- _AIM A_
Answer the following questions using the Shippingport passage below, placing each answer on its own line and marking it (i), (ii), or (iii) to match:
(i) Which station was playing on the kitchen AM radio?
(ii) Which two organizations undertook Shippingport as a joint project?
(iii) What vessel did an identical reactor power three years earlier?
- _AIM B_
Rewrite the paragraph in the Shippingport passage below that begins "Three years earlier" more concisely, keeping its main facts.
- _AIM C_
Reproduce the stretch of the Shippingport passage below from "Three years earlier, an" through "plant in 1964-65).", substituting "at all times" for "around the clock".
===== PASSAGE
I was 12 years old, enjoying the Christmas break from having to walk in slush to and from school. Station KDKA played on the kitchen AM radio. When the hourly news broadcast announced that the nation’s first commercial nuclear electric station was now providing power to our electrical grid, I at once looked toward the ceiling light fixture expecting to see something different about it. Nothing changed, and I never guessed that I would be running that reactor 13 years later.
Shippingport Atomic Power Station was a joint project of the U.S. Atomic Energy Commission and the Duquesne Light Company to find the feasibility of using nuclear reactors to power generating stations as part of President Dwight D. Eisenhower’s “Atoms for Peace” initiative.
Three years earlier, an identical reactor powered the USS Nautilus, the world’s first nuclear-powered submarine. Suffice to say that Admiral Hyman G. Rickover was intimately involved in the entire Shippingport project (there was a representative from Naval Reactors Department stationed in the control room around the clock).
Shippingport was the first reactor plant designed specifically for electric generation, but it was not the first reactor to generate electricity.
That claim to fame went to the Experimental Boiling Water Reactor, EBR-1, at the National Reactor Testing Station (now the Idaho National Laboratory) west of Idaho Falls, Idaho (where I trained on the prototype of the USS Enterprise reactor plant in 1964-65).
==========
===== COLLECTED DATA
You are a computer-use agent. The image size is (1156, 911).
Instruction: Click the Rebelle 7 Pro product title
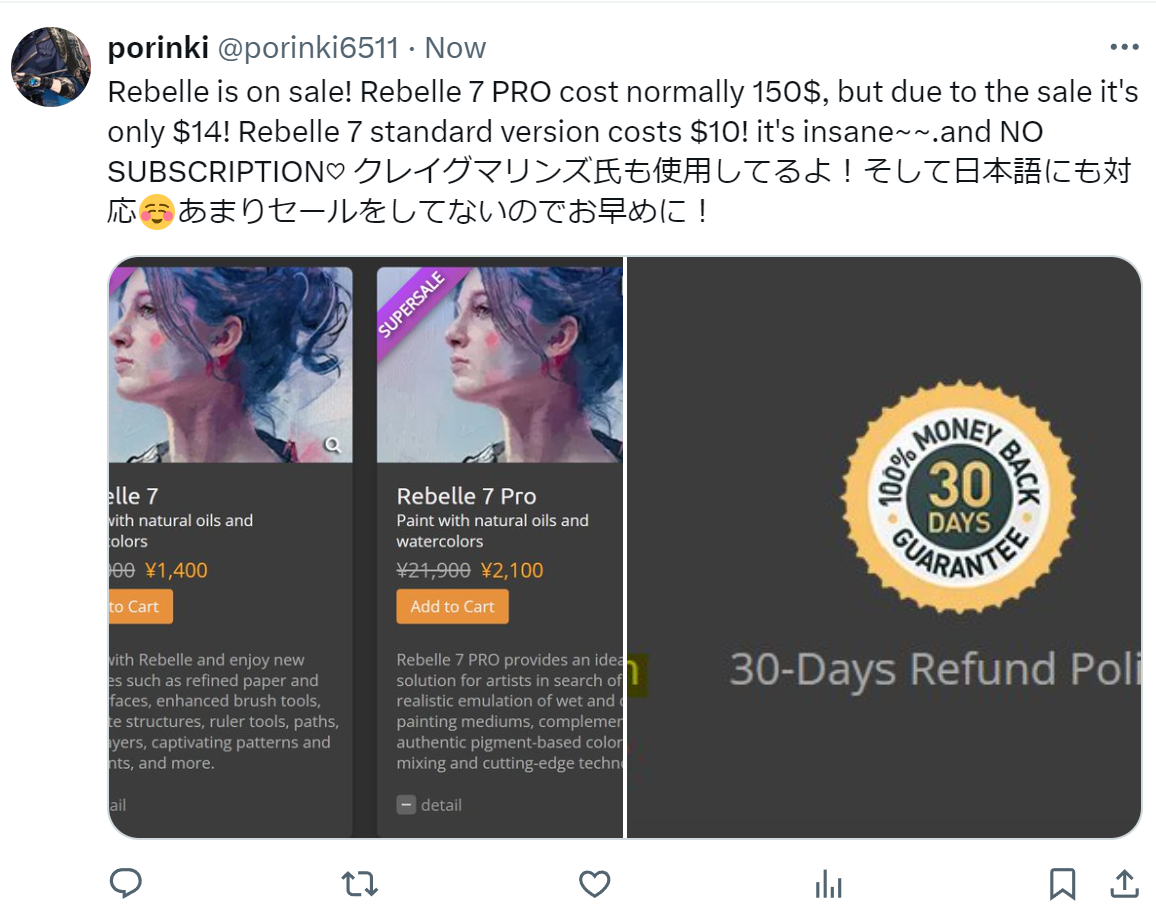tap(467, 496)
==========
- _CORRECT RESPONSE A_
(i) KDKA
(ii) The U.S. Atomic Energy Commission and the Duquesne Light Company
(iii) The USS Nautilus, the world's first nuclear-powered submarine

- _CORRECT RESPONSE B_
Three years earlier, an identical reactor had powered the USS Nautilus, the world's first nuclear-powered submarine. Admiral Hyman G. Rickover was closely involved in the whole Shippingport project, and a Naval Reactors Department representative was stationed in the control room around the clock.

- _CORRECT RESPONSE C_
Three years earlier, an identical reactor powered the USS Nautilus, the world’s first nuclear-powered submarine. Suffice to say that Admiral Hyman G. Rickover was intimately involved in the entire Shippingport project (there was a representative from Naval Reactors Department stationed in the control room at all times).
Shippingport was the first reactor plant designed specifically for electric generation, but it was not the first reactor to generate electricity.
That claim to fame went to the Experimental Boiling Water Reactor, EBR-1, at the National Reactor Testing Station (now the Idaho National Laboratory) west of Idaho Falls, Idaho (where I trained on the prototype of the USS Enterprise reactor plant in 1964-65).